Poderá o mundo caber num palco? Leituras no Mosteiro estão de volta

Leitura de O Grande Teatro do Mundo, de Pedro Calderón de la Barca, terá Nuno Carinhas, diretor artístico do Teatro Nacional São João, como convidado.

O Grande Teatro do Mundo_ João Tuna

16 Jan   |  21h00

Mosteiro de São Bento da Vitória
Rua de São Bento da Vitória, 4050-543 Porto
Preço
Entrada livre


Depois de as famílias – as felizes e as menos felizes – terem “habitado” os últimos quatro meses de 2017 das Leituras no Mosteiro, a iniciativa está de regresso com vontade de colocar em movimento o grande – o mundo – no interior do mais pequeno – o palco de um teatro. A primeira sessão do ano está agendada para terça-feira, dia 16 de janeiro, às 21h00, e debruçar-se-á sobre uma das mais conhecidas obras de Pedro Calderón de la Barca produzida pelo TNSJ, em 1996: O Grande Teatro do Mundo. A entrada é gratuita e decorre no Centro de Documentação do TNSJ, localizado no Mosteiro de São Bento da Vitória.

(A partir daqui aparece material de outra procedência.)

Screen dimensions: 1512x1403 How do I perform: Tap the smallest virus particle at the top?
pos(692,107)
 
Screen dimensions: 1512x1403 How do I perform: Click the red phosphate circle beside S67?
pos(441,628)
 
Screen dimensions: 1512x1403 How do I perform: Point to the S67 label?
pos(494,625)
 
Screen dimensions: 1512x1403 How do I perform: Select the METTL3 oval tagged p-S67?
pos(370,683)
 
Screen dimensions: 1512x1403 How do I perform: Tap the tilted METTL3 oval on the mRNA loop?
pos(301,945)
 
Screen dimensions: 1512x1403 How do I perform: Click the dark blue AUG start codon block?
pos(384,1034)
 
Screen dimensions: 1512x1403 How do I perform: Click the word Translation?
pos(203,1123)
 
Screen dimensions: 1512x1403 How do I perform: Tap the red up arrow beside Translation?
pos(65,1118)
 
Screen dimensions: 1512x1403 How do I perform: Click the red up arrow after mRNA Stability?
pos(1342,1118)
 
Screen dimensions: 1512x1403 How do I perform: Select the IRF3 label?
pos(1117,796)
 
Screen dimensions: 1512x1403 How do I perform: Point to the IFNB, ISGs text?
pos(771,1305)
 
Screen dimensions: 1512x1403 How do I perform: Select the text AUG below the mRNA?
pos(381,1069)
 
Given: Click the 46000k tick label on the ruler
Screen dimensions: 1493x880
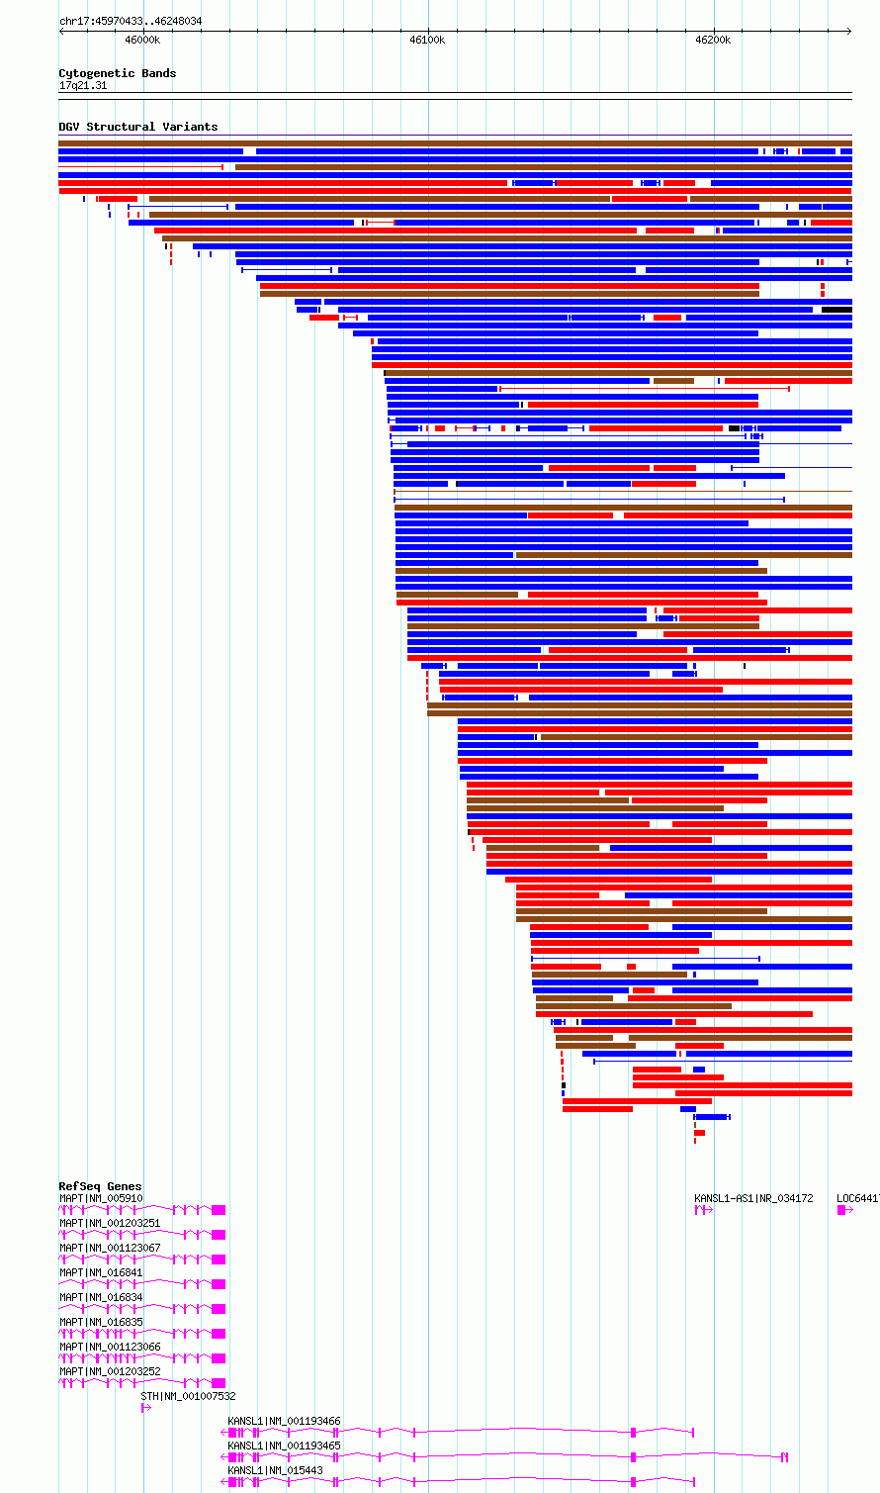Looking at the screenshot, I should [x=142, y=40].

Em O Grande Teatro do Mundo (1635) – o mais famoso auto sacramental de Calderón –, é apresentado um curioso enredo onde Deus, Autor omnipotente, convoca o Mundo (diretor de cena) e os Espíritos (atores) para um “grande teatro da vida”. A cada um deles, é distribuído um papel – o Pobre, o Rico, a Formosura, a Discrição, o Rei, o Criado, o Menino, a Lei da Graça e o Lavrador – que representam arquétipos que ainda hoje se mantêm atuais. Na obra, o dramaturgo espanhol compara a vida humana a uma representação teatral onde há salvação ou punição consoante as ações que desempenham, independentemente do ator que a representa. “Quem me chama / (…) Quem me tira de mim e me dá vozes?”, pergunta o Mundo ao Autor.

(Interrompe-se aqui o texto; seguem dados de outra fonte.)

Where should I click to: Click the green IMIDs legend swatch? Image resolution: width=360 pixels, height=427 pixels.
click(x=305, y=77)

A sessão inaugural conta com a presença de Nuno Carinhas, atual diretor artístico do Teatro Nacional São João e encenador do espetáculo de 1996, e Francisco Leal, responsável pela sonoplastia do mesmo projeto. Sobre a obra, diz-nos Carinhas que “questionar o mundo dos homens através de um texto escrito há séculos por um escriba que caucionou na sua obra o Poder e fez da Religião o seu próprio estado não é tarefa bafienta de recuperação em detrimento do reportório contemporâneo. É do mesmo prazer desperto do jogo e dos sentidos que se trata”. As Leituras no Mosteiro continuam a 20 de fevereiro com Rosencrantz e Guildenstern Estão Mortos (Tom Stoppard) e fecham o trimestre a 20 de março com a análise de excertos de Hamlet (William Shakespeare) e A Máquina Hamlet (Heiner Müller). A iniciativa – coordenada por Nuno M Cardoso e Paula Braga – acontece todas as terceiras terças-feiras de cada mês.

O Centro de Documentação do TNSJ foi fundado no ano 2000. O espaço integra um Arquivo, um núcleo essencial para os investigadores dos campos cénicos e para a preservação de documentos como registos vídeos de espetáculos, textos de teatro, dossiês fotográficos ou materiais promocionais das peças do TNSJ. Localizado no Mosteiro de São Bento da Vitória, contempla ainda uma Biblioteca considerada a melhor em Portugal no que toca às artes performativas. Disponibiliza gratuitamente a consulta de cinco mil livros, além de compilar vídeos, filmes e documentários sobre teatro e dança, óperas dirigidas por encenadores relevante, e ficheiros de teatro radiofónico. O Centro de Documentação está aberto ao público de segunda a sexta-feira, entre as 14h30 e as 18h00.